La religion du crime/Chapitre LXXX

Librairie anti-cléricale (p. 429-430).

CHAPITRE LXXX

LE SERPENT À DEUX TÊTES

Le savant Italien Redi parle d’un serpent monstrueux pris sur les bords de l’Arno et qui avait deux têtes et deux cous sur une seule colonne vertébrale.

Le corps de Meurtrillon fut en quelques secondes entouré par les spirales du serpent.

Étendu à terre, lié dans cette hélice où ses os craquaient, ses yeux sur les yeux du reptile, sa bouche haletante respirant l’haleine empestée du monstre, Meurtrillon comprit que sa dernière heure était venue.

Le reptile était épouvantable.

Meurtrillon, rendu vert par la terreur, était peut-être plus affreux.

Quant au groupe formé par ces deux monstres, l’homme et la bête, l’évêque et le reptile, il dépassait ce que la légende a imaginé de plus terrifiant.
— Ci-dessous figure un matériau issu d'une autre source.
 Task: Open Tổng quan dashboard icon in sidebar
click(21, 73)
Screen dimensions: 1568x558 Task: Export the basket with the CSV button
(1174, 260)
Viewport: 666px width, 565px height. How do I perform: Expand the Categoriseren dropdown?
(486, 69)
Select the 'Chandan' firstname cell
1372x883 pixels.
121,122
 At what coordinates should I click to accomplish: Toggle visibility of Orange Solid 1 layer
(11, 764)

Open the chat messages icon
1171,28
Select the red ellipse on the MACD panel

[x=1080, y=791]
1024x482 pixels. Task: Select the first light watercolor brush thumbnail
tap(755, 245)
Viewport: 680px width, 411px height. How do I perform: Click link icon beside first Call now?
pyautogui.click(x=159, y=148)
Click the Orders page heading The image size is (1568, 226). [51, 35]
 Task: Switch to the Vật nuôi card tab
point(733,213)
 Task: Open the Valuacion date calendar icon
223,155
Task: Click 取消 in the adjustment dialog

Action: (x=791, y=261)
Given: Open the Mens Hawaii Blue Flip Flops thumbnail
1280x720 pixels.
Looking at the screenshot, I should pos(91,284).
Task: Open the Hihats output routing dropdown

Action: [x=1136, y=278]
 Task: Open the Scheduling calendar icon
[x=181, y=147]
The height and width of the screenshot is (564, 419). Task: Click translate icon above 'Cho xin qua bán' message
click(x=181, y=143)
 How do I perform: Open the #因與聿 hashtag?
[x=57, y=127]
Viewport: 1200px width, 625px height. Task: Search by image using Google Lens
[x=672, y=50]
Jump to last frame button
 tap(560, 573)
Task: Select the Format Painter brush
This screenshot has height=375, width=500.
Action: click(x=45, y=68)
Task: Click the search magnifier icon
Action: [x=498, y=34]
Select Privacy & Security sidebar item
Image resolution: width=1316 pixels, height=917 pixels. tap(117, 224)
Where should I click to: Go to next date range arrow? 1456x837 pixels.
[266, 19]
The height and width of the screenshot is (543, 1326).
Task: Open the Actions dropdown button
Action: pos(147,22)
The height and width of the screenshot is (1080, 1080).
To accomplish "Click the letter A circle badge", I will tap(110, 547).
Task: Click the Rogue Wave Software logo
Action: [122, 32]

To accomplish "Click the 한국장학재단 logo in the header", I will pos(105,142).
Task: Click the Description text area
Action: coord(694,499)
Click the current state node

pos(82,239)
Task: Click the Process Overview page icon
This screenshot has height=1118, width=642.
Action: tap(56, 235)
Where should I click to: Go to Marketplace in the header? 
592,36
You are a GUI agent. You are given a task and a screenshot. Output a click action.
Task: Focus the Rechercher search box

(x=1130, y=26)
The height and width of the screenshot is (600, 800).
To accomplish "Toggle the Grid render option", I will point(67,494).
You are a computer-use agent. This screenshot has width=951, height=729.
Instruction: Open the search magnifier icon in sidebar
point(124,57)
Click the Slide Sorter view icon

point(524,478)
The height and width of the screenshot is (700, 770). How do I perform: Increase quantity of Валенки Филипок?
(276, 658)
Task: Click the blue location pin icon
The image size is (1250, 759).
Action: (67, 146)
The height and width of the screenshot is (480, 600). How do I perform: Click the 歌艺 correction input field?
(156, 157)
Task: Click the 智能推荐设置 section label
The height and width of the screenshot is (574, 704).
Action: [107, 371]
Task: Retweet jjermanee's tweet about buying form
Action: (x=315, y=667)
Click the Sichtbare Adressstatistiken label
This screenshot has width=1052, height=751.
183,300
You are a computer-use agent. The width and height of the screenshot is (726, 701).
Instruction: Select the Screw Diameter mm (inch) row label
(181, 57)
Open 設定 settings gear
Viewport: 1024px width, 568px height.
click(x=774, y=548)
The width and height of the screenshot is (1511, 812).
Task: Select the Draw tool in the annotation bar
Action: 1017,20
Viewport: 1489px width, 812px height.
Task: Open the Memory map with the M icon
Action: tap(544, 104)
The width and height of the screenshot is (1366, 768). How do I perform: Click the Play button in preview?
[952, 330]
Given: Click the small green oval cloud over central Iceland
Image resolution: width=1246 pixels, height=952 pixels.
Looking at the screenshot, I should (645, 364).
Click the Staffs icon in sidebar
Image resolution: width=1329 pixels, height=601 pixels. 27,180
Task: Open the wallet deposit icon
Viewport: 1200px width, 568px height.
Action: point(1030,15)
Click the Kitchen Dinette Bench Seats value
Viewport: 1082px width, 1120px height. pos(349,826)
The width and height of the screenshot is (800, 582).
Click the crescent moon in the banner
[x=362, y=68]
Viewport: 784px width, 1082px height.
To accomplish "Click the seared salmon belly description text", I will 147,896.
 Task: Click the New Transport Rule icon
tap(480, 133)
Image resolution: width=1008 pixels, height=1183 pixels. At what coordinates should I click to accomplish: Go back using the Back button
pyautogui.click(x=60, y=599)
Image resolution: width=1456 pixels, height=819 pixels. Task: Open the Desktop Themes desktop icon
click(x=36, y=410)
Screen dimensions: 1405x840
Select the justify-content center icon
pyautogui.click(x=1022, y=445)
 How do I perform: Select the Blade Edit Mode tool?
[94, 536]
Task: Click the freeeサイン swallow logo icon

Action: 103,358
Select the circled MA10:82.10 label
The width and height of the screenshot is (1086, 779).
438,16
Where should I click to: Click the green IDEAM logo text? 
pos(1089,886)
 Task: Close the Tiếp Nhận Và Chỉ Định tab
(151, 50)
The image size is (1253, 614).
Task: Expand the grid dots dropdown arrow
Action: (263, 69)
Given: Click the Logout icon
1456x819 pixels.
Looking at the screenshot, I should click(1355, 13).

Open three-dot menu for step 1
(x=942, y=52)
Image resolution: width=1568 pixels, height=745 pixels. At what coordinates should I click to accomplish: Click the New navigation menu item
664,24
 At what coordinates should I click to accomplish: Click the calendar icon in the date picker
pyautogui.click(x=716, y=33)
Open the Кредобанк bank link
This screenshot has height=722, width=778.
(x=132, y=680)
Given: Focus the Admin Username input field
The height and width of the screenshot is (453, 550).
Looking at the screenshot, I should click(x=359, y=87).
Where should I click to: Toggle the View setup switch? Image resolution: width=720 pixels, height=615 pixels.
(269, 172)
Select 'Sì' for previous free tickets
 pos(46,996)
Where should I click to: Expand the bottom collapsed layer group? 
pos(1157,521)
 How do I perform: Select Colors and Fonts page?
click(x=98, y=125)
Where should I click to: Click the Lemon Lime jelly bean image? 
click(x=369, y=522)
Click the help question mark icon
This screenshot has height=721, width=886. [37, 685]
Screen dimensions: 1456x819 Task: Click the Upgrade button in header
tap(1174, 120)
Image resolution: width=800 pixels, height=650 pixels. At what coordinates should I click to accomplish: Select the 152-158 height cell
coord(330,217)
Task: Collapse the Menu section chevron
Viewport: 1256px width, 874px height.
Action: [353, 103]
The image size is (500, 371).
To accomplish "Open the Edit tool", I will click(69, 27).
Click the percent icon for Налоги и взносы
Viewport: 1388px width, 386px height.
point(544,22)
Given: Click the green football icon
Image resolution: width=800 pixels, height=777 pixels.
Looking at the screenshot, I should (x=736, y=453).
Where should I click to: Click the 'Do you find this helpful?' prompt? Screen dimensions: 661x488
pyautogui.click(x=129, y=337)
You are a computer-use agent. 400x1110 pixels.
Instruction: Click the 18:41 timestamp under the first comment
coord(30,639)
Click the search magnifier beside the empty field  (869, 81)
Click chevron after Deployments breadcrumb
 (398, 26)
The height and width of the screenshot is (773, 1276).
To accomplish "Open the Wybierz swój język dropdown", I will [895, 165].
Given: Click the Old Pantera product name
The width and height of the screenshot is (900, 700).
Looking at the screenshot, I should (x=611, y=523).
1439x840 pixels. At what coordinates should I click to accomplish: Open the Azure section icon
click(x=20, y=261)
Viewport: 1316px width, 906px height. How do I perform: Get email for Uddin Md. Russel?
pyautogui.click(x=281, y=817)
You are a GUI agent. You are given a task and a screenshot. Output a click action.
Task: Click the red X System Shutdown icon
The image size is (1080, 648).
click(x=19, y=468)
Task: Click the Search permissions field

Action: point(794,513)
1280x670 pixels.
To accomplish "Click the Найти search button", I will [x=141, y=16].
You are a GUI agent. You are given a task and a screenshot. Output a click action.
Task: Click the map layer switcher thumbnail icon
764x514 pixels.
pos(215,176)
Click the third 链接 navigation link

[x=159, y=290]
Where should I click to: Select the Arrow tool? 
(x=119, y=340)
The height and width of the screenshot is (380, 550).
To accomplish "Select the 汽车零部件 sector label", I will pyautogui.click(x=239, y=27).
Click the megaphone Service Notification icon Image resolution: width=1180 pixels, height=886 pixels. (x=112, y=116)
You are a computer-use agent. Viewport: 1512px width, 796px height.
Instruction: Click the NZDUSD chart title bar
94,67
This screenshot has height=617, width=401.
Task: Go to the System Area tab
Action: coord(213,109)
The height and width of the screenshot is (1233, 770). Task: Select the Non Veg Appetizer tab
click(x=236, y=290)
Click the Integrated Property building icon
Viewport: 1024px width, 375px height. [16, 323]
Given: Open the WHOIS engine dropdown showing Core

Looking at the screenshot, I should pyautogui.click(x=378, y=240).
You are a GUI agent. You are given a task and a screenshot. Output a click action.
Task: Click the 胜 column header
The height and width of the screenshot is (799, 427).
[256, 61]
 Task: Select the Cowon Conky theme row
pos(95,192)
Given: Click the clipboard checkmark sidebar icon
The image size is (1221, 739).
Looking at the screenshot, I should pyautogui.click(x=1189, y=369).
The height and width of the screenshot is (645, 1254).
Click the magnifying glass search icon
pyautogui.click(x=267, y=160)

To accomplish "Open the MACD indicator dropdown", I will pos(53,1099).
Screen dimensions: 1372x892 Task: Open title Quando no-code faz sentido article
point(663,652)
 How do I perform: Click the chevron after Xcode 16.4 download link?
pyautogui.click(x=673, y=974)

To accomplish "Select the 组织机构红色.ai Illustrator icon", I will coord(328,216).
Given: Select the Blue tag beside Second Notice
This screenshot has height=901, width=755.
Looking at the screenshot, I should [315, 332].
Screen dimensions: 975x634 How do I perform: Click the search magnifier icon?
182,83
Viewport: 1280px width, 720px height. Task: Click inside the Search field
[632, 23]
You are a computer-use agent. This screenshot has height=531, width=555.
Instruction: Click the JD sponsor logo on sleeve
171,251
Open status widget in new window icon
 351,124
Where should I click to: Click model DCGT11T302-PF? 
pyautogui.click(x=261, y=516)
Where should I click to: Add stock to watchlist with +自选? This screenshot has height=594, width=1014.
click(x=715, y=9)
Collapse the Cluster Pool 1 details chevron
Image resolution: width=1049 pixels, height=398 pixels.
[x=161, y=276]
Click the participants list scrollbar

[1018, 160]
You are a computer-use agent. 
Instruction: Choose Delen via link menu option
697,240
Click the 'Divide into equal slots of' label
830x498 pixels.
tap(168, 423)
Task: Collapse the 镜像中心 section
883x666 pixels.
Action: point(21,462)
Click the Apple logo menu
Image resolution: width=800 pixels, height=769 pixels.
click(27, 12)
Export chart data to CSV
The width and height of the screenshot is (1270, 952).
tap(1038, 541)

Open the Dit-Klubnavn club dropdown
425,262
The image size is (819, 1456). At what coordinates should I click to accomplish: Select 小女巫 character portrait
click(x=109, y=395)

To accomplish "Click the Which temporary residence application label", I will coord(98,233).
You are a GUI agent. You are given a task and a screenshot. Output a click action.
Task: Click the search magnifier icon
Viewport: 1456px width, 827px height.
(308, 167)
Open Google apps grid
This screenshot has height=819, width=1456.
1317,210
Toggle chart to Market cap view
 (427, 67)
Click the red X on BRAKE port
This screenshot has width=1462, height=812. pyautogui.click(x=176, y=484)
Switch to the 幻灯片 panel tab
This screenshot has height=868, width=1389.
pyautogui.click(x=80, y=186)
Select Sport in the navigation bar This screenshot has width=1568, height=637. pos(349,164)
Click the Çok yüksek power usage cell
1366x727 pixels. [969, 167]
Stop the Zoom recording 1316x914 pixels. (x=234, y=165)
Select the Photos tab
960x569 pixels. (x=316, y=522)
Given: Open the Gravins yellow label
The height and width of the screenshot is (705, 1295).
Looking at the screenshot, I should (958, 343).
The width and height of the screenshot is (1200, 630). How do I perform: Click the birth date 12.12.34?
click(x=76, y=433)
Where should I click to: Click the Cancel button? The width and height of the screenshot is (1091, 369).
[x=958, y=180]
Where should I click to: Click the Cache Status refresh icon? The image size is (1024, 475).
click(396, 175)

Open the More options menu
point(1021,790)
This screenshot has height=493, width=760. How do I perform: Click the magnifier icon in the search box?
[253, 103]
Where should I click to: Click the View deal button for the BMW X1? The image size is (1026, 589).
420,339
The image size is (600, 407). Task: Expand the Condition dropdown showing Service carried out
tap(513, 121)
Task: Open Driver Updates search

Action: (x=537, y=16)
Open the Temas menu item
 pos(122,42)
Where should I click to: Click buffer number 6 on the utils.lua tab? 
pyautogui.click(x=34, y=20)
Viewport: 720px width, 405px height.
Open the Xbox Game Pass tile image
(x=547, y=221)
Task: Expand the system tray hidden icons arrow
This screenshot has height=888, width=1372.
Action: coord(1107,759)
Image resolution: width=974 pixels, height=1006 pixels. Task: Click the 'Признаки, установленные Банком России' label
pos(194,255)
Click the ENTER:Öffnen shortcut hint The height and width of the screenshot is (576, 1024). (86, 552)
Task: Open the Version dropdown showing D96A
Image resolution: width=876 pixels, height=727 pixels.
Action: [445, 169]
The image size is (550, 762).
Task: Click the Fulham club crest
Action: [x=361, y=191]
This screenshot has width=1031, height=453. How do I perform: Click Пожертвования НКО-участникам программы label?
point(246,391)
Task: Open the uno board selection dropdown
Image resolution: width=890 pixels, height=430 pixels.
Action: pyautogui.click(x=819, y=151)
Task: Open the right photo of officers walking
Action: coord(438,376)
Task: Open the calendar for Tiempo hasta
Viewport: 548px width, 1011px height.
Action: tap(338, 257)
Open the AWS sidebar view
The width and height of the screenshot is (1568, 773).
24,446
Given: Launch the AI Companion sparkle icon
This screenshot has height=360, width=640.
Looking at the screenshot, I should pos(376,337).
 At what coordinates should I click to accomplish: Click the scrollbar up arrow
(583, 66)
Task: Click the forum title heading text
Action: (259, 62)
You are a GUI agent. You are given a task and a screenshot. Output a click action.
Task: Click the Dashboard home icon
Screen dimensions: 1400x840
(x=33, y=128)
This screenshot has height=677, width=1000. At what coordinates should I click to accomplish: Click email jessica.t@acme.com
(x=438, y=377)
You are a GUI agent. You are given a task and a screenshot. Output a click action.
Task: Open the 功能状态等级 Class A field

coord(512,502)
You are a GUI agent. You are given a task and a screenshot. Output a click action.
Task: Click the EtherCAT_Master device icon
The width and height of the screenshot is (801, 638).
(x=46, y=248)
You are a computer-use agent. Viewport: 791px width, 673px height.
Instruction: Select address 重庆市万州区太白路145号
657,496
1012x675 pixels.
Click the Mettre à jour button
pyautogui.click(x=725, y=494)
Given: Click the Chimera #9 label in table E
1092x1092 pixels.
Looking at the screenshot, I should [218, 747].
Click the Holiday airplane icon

On eût dit un serpent à deux têtes.

Chose singulière : le reptile semblait jouer avec sa victime. Il ne se hâtait point de la broyer. Il se contentait de la tenir serrée comme dans un ressort, lui passant seulement sur la face une salive gluante qu’il dardait sur la largeur de sa langue à deux pointes.

Une espérance folle passa par la tête de Meurtrillon.

Il se souvint que les Psylles d’Égypte font tomber les serpents en catalepsie en leur tenant les mâchoires serrées pendant un certain temps.

Telle était la puissance de volonté du prêtre, que son regard parut un moment fasciner le boa.

Meurtrillon, d’un geste rapide, dégagea ses deux bras et saisit de ses mains désespérées les mâchoires du monstre.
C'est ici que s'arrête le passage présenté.